Wzrost gospodarczy w 2023 r. będzie niski - wynika z prognoz ekonomistów. Szacunki wzrostu PKB wahają się od 0,1 proc. do 1,2 proc. Głównym powodem tak słabego wyniku ma być niski popyt konsumencki.
- Widzimy bardzo głęboką recesję konsumencką, będzie trwała 4 kwartały. Warto podkreślić, że już teraz jesteśmy pod kreską, a jeszcze nie wszystkie złe informacje zobaczyliśmy. Obecnie niższe wydatki konsumentów są maskowane przez wzrost populacji kraju, który wynika z napływu uchodźców. II kwartał pokaże jeszcze większe spadki, bo ten czynnik - wzrostu populacji - zacznie zanikać - powiedziała ekonomistka PKO BP Urszula Kryńska.
Dodała, że poprawy sytuacji konsumentów można się spodziewać pod koniec roku, kiedy się obniży inflacja. Zdaniem ekonomistów PKO BP, powodem spadku niższego nie jest wzrost bezrobocia - tego bowiem nie widać, a obniżenie się siły nabywczej ze względu na wzrost inflacji.
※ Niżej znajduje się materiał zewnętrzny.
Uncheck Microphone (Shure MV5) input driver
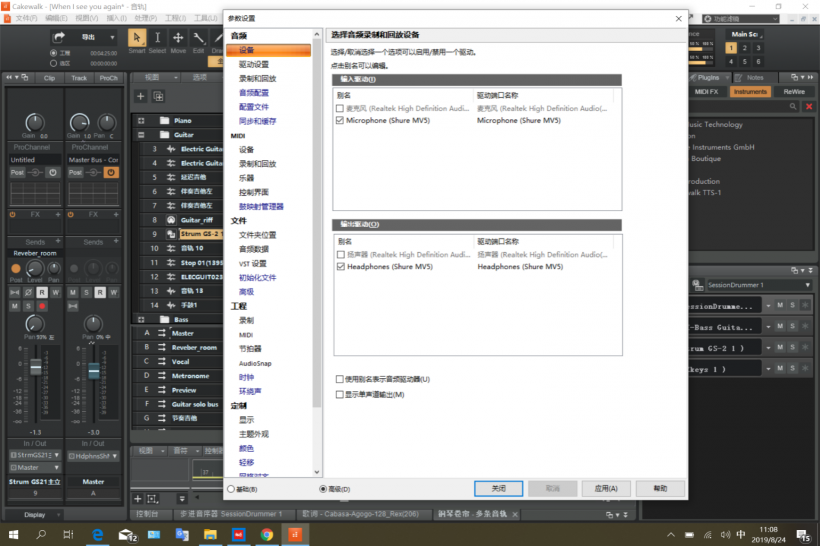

Spadek inflacji poprawi sytuację konsumentów.
- Spore ryzyko dla wzrostu bierze się z zapasów. One rosły od długiego czasu, a po takim wzroście, jak pokazują dane historyczne, zawsze następowała korekta, która również odbije się na wzroście gospodarczym - stwierdziła Urszula Kryńska.
Wyższą prognozę wzrost PKB w 2023 r. ma Bank Pekao. Jego ekonomiści szacują, że gospodarka wzrośnie o 0,8 proc. Nieco wyższej dynamiki - bo na poziomie 1 proc. - spodziewają się ekonomiści ING BSK i Santander Bank Polska. Największymi optymistami są analitycy banku Credit Agricole, którzy oczekują 1,2-proc. wzrostu PKB.
W ubiegłym tygodniu Głównym Urząd Statystyczny (GUS) opublikował dane dotyczące PKB Polski w IV kw. 2022 roku, który wzrósł o 2 proc. w ujęciu rocznym i skurczył się o 2,4 proc. w ujęciu kwartalnym.
"Wzrost PKB, liczony rok do roku, spadnie w I kwartale poniżej zera, a następnie w kolejnych kwartałach będzie się powoli odbudowywał, osiągając średnio nieco poniżej 1 proc. w 2023 r." - stwierdzili ekonomiści Santander Bank Polska, komentując wtorkowe dane.